→ **To do**:
A - In the food safety panel text, what year did Steven Burton establish Burton Software?
B - Reproduce the food safety panel text from "Also, FSMA is" to "we implement FSMA." word for word.

→ **Extracted text**:
####################

Detwiler: That’s very true. I’m involved with corporations that are doing that: they’re meeting with their suppliers, they’re meeting from corporate offices all the way down to push their agenda with their suppliers and distributors.
Also, FSMA is requiring certification of “qualified” individuals to write a food safety plan as part of the HACCP plan requirement and part of that qualification process involves learning about those hazards and how to identify and document those hazards within specific commodities. So there is a potential, a little bit of hope there. But it will take time. That’s a lot of training and certification to be given away as we implement FSMA.
Up next: In your opinion, how do the food safety laws recently introduced respond to scientific advancement in the knowledge of foodborne illness causes and technological capabilities? How can policy and technology help reconcile high food safety standards with business objectives? It appears that technology and policy both have critical roles to play in ensuring a safer future for food. How can one help the other?
Go to Part 5: The Economic Strategy Behind the Adoption of Food Safety Technology >>>
Watch the whole panel discussion here.
About Our Panelists
Steven Burton, creator of Icicle Technologies Inc., is a software architect who started his career in architecture and moved into construction before establishing a successful manufacturing business in the ’90s. Moving into the software sector in the late ’90s, he established Burton Software in 1999 to specialize in the development of high-performance web-based software application. Burton initially designed Icicle to address the challenges to managing food safety for small to medium-sized stakeholders in the food industry. With Icicle, Burton strives to improve the safety of the world’s food supply by developing the tools to empower companies involved in the production, processing and distribution of food products to develop and verify codex-based HACCP systems.

####################

→ **Information given**:
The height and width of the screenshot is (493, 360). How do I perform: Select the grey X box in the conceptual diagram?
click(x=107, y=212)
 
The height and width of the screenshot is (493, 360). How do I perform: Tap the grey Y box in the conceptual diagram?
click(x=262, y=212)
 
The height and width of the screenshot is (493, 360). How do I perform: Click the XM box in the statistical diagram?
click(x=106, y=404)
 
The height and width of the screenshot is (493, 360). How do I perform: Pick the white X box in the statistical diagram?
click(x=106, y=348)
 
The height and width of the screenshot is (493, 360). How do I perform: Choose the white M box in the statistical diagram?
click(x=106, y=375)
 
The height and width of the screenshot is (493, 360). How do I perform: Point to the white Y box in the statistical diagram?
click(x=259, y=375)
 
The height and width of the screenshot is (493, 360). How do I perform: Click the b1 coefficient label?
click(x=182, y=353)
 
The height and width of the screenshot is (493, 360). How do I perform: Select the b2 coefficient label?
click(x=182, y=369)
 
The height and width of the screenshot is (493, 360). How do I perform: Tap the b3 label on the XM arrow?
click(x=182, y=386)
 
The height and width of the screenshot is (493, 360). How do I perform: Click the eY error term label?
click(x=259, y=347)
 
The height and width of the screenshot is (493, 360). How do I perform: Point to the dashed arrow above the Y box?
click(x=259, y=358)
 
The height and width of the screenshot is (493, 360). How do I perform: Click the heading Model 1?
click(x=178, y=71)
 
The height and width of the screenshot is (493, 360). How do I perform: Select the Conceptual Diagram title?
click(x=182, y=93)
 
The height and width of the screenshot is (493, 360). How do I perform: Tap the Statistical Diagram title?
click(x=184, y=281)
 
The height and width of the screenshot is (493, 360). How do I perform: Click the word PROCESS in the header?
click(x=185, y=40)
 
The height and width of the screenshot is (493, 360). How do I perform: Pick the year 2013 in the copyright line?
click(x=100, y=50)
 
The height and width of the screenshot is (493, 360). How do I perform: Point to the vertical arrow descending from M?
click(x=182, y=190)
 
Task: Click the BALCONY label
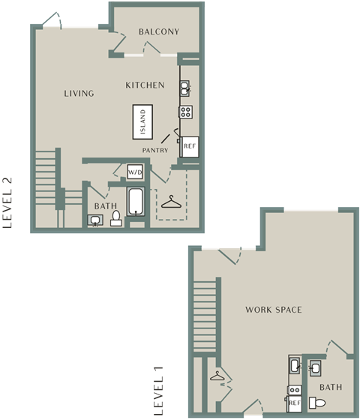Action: pos(159,32)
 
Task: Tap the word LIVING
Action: pos(79,93)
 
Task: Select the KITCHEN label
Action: pos(145,86)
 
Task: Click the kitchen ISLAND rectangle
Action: pos(142,122)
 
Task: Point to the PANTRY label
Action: pos(155,150)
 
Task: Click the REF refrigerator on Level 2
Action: pos(190,146)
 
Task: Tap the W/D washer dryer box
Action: pos(135,172)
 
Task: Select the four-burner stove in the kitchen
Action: pos(186,112)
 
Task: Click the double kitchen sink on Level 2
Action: pos(184,88)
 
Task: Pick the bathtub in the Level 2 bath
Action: pos(136,202)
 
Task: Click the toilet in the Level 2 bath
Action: pos(116,218)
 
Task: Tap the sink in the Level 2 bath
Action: pos(95,220)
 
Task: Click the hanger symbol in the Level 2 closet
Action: pos(171,202)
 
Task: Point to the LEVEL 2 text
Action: pos(8,202)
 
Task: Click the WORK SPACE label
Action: pos(274,310)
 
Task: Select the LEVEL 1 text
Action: pos(158,391)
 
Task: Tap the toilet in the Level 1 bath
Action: pos(317,403)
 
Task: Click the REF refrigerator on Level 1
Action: pos(294,404)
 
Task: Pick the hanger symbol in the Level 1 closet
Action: pos(217,376)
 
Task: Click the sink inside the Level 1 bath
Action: pos(315,368)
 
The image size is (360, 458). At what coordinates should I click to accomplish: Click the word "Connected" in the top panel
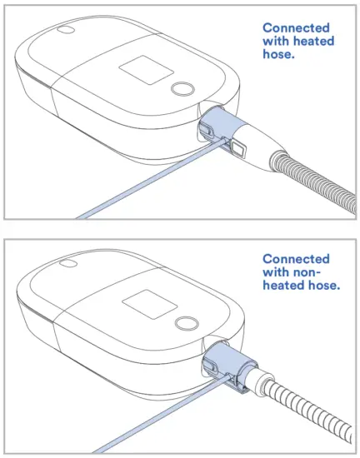point(295,27)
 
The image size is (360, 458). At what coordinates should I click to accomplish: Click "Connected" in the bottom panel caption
point(295,260)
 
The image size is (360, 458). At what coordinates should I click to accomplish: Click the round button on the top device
point(180,88)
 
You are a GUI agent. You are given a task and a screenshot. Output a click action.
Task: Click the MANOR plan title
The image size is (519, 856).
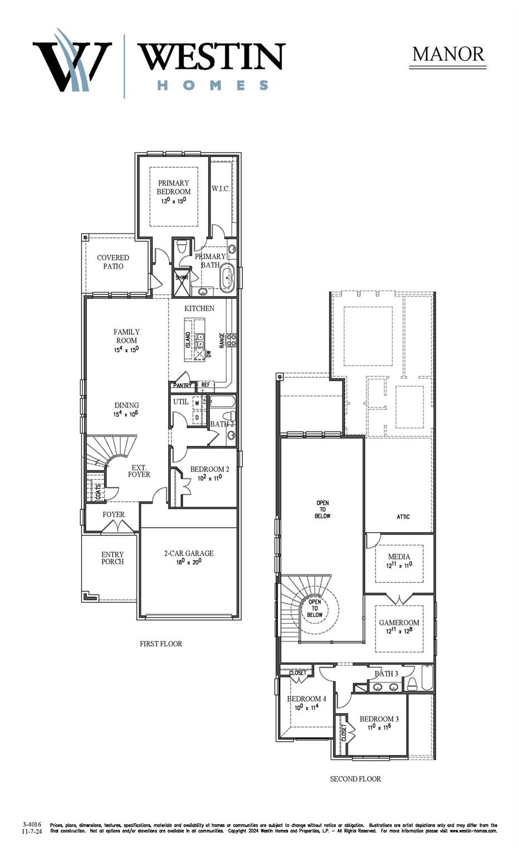click(448, 54)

####################

→ **Results for each task**:
A - 1999

B -
Also, FSMA is requiring certification of “qualified” individuals to write a food safety plan as part of the HACCP plan requirement and part of that qualification process involves learning about those hazards and how to identify and document those hazards within specific commodities. So there is a potential, a little bit of hope there. But it will take time. That’s a lot of training and certification to be given away as we implement FSMA.